The Chinhoyi Caves are a group of caves near the town of Chinhoyi, Zimbabwe. They are located approximately 8 km north of the town of Chinhoyi, and 128 km north-west of Harare, the capital of Zimbabwe. The Chinhoyi Caves are the most extensive cave system in Zimbabwe that the public can access, and were designated a National Park in 1955.

The Chinhoyi Caves are named after a local chief who used them as a refuge from Ndebele raiders. Until a few years ago the remains of Chief Chinhoyi's grain bins could be seen in some of the underground passages. Excavations in and near the caves have revealed that people have stayed in and near the caves from early times. Pottery and human remains were unearthed from the area which radio-carbon dated around AD650.

The Chinhoyi Caves are composed of limestone and dolomite, and consist of a system of tunnels and caverns, the extent of which is still unknown. With time and erosion, it is clear that this system is slowly collapsing. This can be witnessed by the sink holes and depressions within the surrounding areas.  The main feature of the Chinhoyi Caves is known as “The Wonder Hole”, which is in fact a large cavern with a collapsed roof.  The walls (or sides) of the Wonder Hole drop vertically down for 150 feet to “The Sleeping Pool” or Chirorodzira (Pool of the Fallen). The descent to this pool, with its sparkling cobalt surface is very impressive.

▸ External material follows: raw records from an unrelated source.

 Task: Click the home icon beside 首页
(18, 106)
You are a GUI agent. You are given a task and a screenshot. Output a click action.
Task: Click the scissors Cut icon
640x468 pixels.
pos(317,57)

Research has revealed that the depth of the water in the Sleeping Pool varies between 80 metres and 91 metres. This fluctuation in depths is attributable to the amount of rainfall received in a particular season. Several under water passages have been found leading from the Bat Cave, a sub-chamber of the Dark Cave, to another room known as the Blind Cave, but all of these so far explored lead back into the Sleeping Pool.  Diving is fantastic in the Chinhoyi Caves all year round, with temperatures never below or above 22 - 24 Degrees Celsius, with zero thermo`cline. Visibility is incredibly good; 50 metres and above is not unusual.